(Pixel coordinate grounding data)
⁂
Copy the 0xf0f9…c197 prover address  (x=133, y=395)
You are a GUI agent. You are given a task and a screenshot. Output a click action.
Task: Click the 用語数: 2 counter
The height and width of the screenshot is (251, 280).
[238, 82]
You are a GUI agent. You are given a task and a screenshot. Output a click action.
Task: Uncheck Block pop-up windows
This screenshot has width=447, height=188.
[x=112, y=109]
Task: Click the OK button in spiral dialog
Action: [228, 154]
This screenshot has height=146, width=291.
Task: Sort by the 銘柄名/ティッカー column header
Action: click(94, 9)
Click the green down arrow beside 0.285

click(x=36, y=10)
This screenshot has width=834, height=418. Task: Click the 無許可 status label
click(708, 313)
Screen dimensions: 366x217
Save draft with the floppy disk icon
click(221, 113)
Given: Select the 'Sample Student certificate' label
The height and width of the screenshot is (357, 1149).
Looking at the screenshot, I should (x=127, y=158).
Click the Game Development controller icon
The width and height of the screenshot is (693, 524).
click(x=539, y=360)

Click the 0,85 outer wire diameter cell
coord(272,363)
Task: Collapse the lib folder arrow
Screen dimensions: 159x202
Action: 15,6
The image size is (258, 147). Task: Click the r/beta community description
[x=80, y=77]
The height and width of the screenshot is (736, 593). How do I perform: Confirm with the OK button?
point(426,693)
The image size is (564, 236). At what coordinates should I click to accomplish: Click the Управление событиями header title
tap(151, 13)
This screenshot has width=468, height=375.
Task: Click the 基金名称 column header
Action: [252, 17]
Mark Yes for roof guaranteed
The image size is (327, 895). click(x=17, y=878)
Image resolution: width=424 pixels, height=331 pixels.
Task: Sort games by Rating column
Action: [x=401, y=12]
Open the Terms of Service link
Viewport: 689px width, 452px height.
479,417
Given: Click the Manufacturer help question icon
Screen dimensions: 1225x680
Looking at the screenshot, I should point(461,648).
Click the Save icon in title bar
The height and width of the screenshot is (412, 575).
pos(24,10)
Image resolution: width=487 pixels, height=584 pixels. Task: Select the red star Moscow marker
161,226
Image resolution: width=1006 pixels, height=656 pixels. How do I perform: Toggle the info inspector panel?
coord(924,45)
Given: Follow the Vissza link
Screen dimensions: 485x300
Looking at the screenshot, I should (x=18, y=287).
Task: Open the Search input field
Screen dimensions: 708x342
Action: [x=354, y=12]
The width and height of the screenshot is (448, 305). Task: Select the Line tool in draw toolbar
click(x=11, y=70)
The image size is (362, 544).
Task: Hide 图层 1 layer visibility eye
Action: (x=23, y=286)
⁂
| Exercise directions |
Output the data once more, exactly as given.

| Answer |
Copy the 0xf0f9…c197 prover address  (x=133, y=395)
You are a GUI agent. You are given a task and a screenshot. Output a click action.
Task: Click the 用語数: 2 counter
The height and width of the screenshot is (251, 280).
[238, 82]
You are a GUI agent. You are given a task and a screenshot. Output a click action.
Task: Uncheck Block pop-up windows
This screenshot has width=447, height=188.
[x=112, y=109]
Task: Click the OK button in spiral dialog
Action: [228, 154]
This screenshot has height=146, width=291.
Task: Sort by the 銘柄名/ティッカー column header
Action: click(94, 9)
Click the green down arrow beside 0.285

click(x=36, y=10)
This screenshot has width=834, height=418. Task: Click the 無許可 status label
click(708, 313)
Screen dimensions: 366x217
Save draft with the floppy disk icon
click(221, 113)
Given: Select the 'Sample Student certificate' label
The height and width of the screenshot is (357, 1149).
Looking at the screenshot, I should (x=127, y=158).
Click the Game Development controller icon
The width and height of the screenshot is (693, 524).
click(x=539, y=360)

Click the 0,85 outer wire diameter cell
coord(272,363)
Task: Collapse the lib folder arrow
Screen dimensions: 159x202
Action: 15,6
The image size is (258, 147). Task: Click the r/beta community description
[x=80, y=77]
The height and width of the screenshot is (736, 593). How do I perform: Confirm with the OK button?
point(426,693)
The image size is (564, 236). At what coordinates should I click to accomplish: Click the Управление событиями header title
tap(151, 13)
This screenshot has width=468, height=375.
Task: Click the 基金名称 column header
Action: [252, 17]
Mark Yes for roof guaranteed
The image size is (327, 895). click(x=17, y=878)
Image resolution: width=424 pixels, height=331 pixels.
Task: Sort games by Rating column
Action: [x=401, y=12]
Open the Terms of Service link
Viewport: 689px width, 452px height.
479,417
Given: Click the Manufacturer help question icon
Screen dimensions: 1225x680
Looking at the screenshot, I should point(461,648).
Click the Save icon in title bar
The height and width of the screenshot is (412, 575).
pos(24,10)
Image resolution: width=487 pixels, height=584 pixels. Task: Select the red star Moscow marker
161,226
Image resolution: width=1006 pixels, height=656 pixels. How do I perform: Toggle the info inspector panel?
coord(924,45)
Given: Follow the Vissza link
Screen dimensions: 485x300
Looking at the screenshot, I should (x=18, y=287).
Task: Open the Search input field
Screen dimensions: 708x342
Action: [x=354, y=12]
The width and height of the screenshot is (448, 305). Task: Select the Line tool in draw toolbar
click(x=11, y=70)
The image size is (362, 544).
Task: Hide 图层 1 layer visibility eye
Action: (x=23, y=286)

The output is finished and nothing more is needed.